Entries shown:
=====

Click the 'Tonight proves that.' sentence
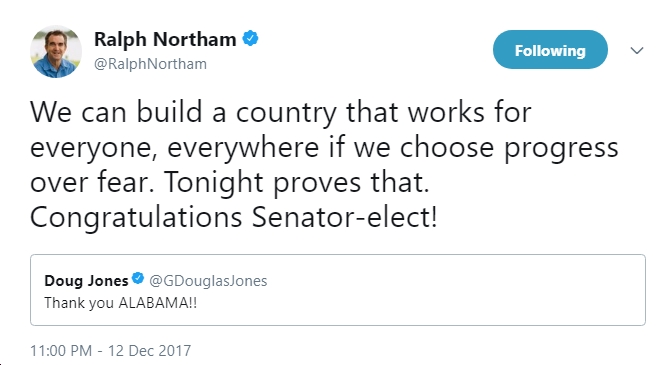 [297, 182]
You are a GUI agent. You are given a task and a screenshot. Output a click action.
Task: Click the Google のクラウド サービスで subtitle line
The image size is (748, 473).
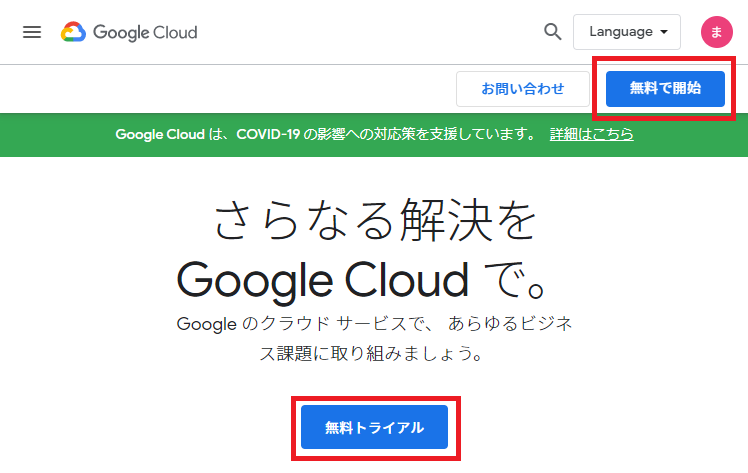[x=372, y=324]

=====

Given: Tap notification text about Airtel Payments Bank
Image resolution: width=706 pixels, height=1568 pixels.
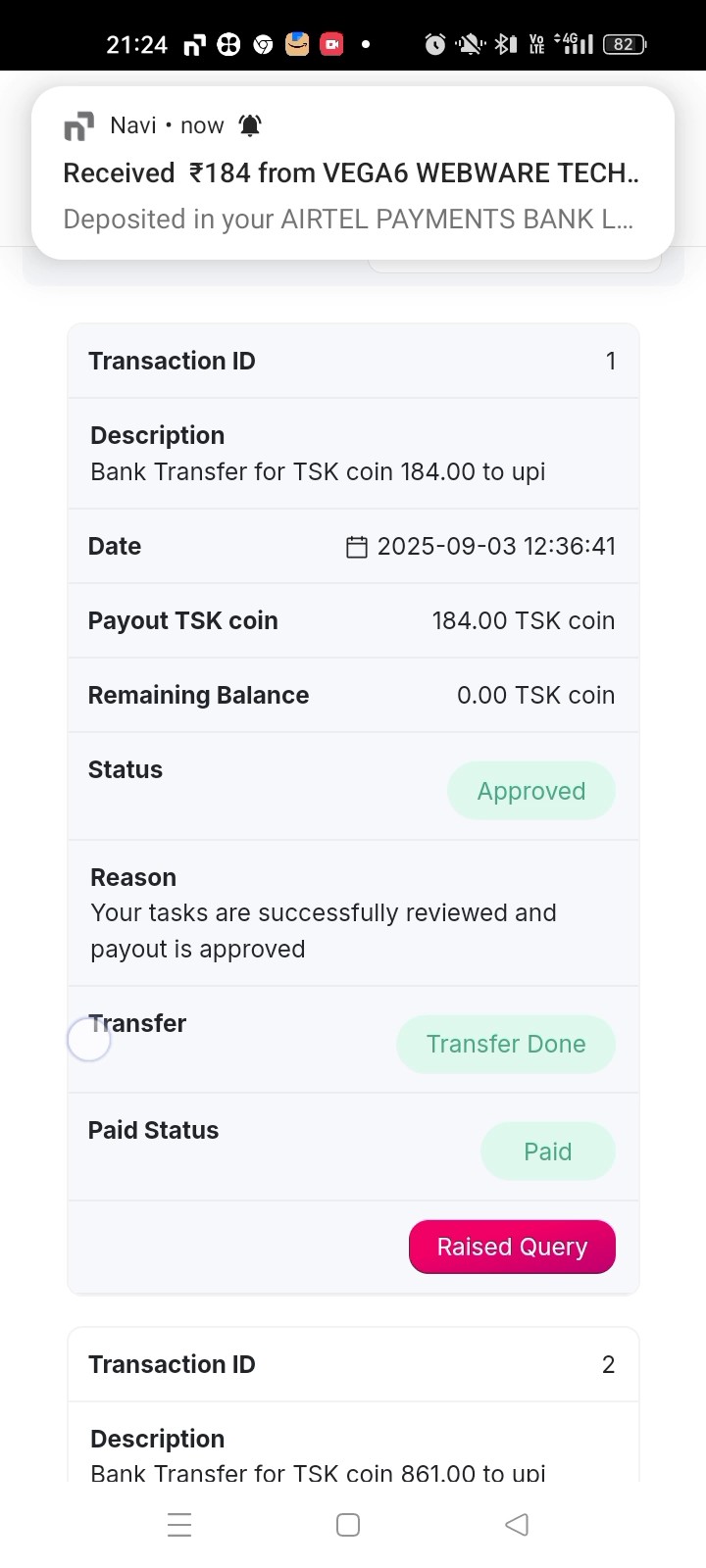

=====

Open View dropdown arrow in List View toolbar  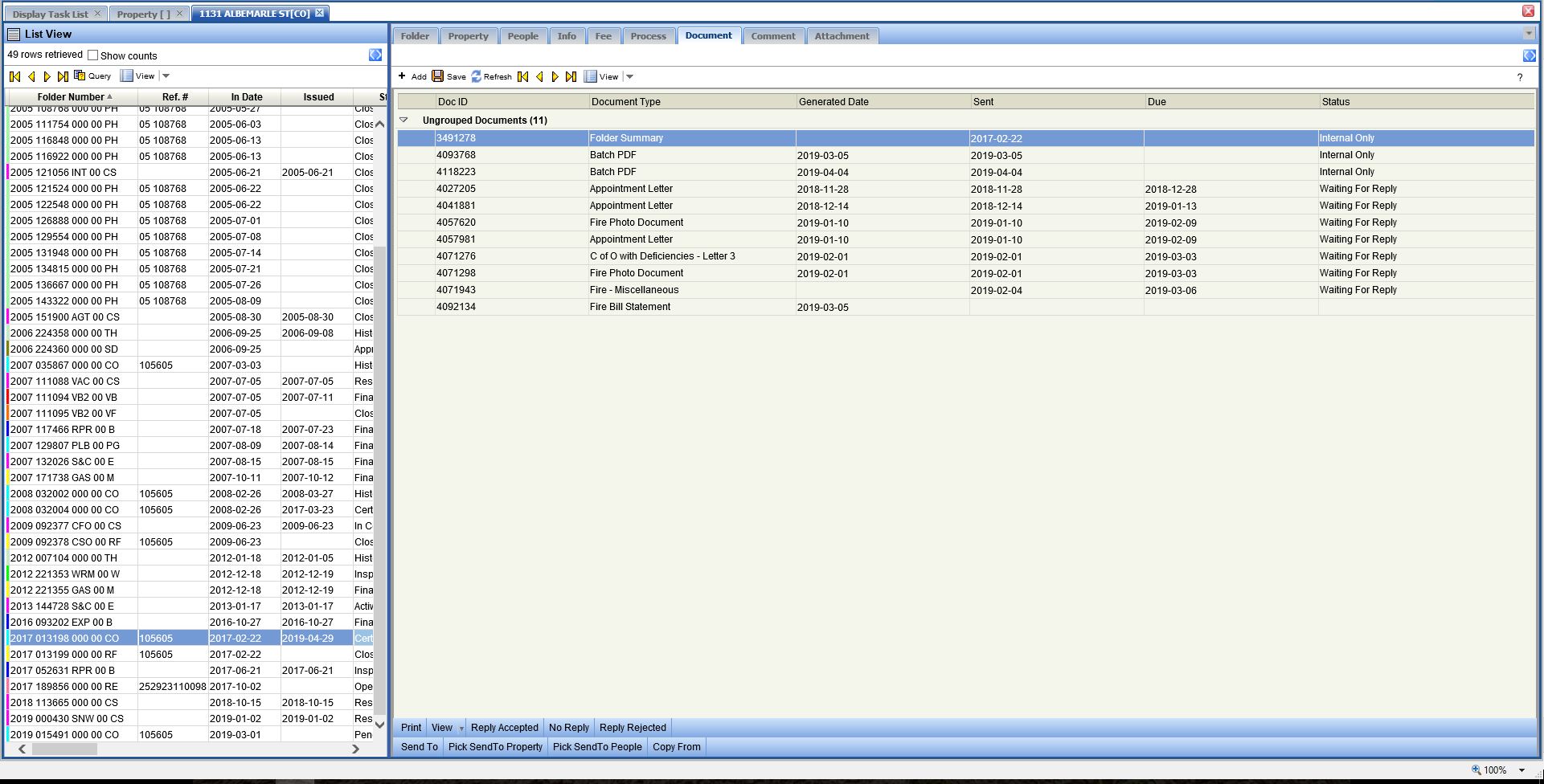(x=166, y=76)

=====

Work item: In the listing above, find the line with "Given: Tap notification" and the line with "Image resolution: width=706", then print exactly those two lines and every line between them, and nothing more.

Solution below:
Given: Tap notification text about Airtel Payments Bank
Image resolution: width=706 pixels, height=1568 pixels.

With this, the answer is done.